_EXERCISE GOAL_
Only the lines of the data below from the one with "1718x1041 pixels." through the one with "Viewport: 1024px width, 547px height." are wanted. Repeat them exactly.

--- RECORD SET Enclosed Below ---

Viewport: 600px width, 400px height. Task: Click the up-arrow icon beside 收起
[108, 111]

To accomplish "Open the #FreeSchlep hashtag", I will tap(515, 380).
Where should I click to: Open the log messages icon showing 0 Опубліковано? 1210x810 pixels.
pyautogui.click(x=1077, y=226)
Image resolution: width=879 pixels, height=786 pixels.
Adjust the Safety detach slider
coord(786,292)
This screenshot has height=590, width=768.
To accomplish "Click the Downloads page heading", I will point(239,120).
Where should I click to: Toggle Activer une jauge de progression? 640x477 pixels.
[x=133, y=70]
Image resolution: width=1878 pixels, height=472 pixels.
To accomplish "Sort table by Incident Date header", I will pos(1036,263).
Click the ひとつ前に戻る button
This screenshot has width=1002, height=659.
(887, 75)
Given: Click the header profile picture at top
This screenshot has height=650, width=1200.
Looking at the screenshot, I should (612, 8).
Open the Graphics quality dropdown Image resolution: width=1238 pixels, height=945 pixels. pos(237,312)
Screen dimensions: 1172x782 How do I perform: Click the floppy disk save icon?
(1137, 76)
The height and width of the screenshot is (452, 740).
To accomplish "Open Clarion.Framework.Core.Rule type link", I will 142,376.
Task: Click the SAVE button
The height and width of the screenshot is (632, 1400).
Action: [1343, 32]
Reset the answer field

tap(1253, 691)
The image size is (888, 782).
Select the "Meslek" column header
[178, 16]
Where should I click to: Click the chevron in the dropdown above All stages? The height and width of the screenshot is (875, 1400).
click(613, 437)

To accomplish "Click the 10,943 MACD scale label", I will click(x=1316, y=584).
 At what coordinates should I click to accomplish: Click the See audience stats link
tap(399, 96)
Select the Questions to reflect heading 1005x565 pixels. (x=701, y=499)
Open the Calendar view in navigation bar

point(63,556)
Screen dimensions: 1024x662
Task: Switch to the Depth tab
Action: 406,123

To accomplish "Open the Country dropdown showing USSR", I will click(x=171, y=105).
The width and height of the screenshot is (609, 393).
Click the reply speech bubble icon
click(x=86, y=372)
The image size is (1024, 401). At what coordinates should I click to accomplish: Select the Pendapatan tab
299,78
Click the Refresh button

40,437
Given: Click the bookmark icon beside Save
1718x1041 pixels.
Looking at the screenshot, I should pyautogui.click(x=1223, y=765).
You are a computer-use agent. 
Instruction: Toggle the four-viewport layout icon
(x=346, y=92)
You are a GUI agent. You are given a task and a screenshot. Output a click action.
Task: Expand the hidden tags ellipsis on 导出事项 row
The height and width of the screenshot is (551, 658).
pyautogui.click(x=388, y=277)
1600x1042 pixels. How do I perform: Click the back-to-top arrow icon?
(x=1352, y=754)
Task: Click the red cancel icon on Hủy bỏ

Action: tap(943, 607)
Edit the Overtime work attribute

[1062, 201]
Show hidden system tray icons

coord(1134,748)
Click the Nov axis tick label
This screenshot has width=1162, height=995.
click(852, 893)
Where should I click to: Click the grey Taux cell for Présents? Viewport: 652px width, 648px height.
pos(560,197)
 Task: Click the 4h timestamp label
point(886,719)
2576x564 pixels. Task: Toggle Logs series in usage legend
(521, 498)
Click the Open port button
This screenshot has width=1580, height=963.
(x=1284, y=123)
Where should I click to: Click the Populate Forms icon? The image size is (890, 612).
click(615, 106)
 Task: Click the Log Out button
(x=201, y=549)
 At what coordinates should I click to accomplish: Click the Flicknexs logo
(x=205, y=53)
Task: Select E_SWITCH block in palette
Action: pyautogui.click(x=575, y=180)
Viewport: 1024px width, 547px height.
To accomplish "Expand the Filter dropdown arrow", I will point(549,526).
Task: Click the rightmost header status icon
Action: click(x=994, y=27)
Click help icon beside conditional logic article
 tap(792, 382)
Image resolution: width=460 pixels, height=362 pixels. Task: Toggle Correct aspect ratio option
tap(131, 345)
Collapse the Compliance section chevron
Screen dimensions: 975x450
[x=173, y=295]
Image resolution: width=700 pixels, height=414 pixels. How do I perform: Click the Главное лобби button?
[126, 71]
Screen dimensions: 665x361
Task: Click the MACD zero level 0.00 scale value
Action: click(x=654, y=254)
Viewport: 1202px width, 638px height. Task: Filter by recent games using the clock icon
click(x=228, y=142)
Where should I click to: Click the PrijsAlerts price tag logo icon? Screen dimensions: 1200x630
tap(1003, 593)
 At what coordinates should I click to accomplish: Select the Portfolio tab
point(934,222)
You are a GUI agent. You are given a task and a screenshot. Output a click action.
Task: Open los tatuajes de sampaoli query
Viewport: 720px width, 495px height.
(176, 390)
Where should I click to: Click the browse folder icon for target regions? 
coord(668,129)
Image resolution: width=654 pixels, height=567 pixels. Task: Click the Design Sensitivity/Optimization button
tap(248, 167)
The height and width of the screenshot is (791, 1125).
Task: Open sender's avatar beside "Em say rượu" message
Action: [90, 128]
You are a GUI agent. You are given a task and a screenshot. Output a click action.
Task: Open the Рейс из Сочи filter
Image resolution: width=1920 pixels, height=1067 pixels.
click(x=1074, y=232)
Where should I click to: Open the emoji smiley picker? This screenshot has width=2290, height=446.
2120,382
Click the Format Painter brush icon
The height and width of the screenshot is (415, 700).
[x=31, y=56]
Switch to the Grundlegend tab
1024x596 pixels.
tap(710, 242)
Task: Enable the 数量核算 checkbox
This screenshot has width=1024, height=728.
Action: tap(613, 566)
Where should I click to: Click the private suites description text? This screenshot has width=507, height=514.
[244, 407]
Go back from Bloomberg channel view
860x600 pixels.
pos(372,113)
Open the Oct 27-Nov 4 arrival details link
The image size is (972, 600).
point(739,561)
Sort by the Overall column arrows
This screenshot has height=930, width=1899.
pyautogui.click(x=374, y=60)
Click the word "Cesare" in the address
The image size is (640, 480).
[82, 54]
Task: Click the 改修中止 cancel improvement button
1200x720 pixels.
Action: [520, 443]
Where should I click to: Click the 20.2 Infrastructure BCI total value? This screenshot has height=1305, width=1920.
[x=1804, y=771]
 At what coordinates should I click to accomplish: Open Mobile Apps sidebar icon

--- End of Enclosed RECORD SET ---

_RESPONSE BELOW_
1718x1041 pixels.
Looking at the screenshot, I should pyautogui.click(x=1223, y=765).
You are a computer-use agent. 
Instruction: Toggle the four-viewport layout icon
(x=346, y=92)
You are a GUI agent. You are given a task and a screenshot. Output a click action.
Task: Expand the hidden tags ellipsis on 导出事项 row
The height and width of the screenshot is (551, 658).
pyautogui.click(x=388, y=277)
1600x1042 pixels. How do I perform: Click the back-to-top arrow icon?
(x=1352, y=754)
Task: Click the red cancel icon on Hủy bỏ

Action: tap(943, 607)
Edit the Overtime work attribute

[1062, 201]
Show hidden system tray icons

coord(1134,748)
Click the Nov axis tick label
This screenshot has width=1162, height=995.
click(852, 893)
Where should I click to: Click the grey Taux cell for Présents? Viewport: 652px width, 648px height.
pos(560,197)
 Task: Click the 4h timestamp label
point(886,719)
2576x564 pixels. Task: Toggle Logs series in usage legend
(521, 498)
Click the Open port button
This screenshot has width=1580, height=963.
(x=1284, y=123)
Where should I click to: Click the Populate Forms icon? The image size is (890, 612).
click(615, 106)
 Task: Click the Log Out button
(x=201, y=549)
 At what coordinates should I click to accomplish: Click the Flicknexs logo
(x=205, y=53)
Task: Select E_SWITCH block in palette
Action: pyautogui.click(x=575, y=180)
Viewport: 1024px width, 547px height.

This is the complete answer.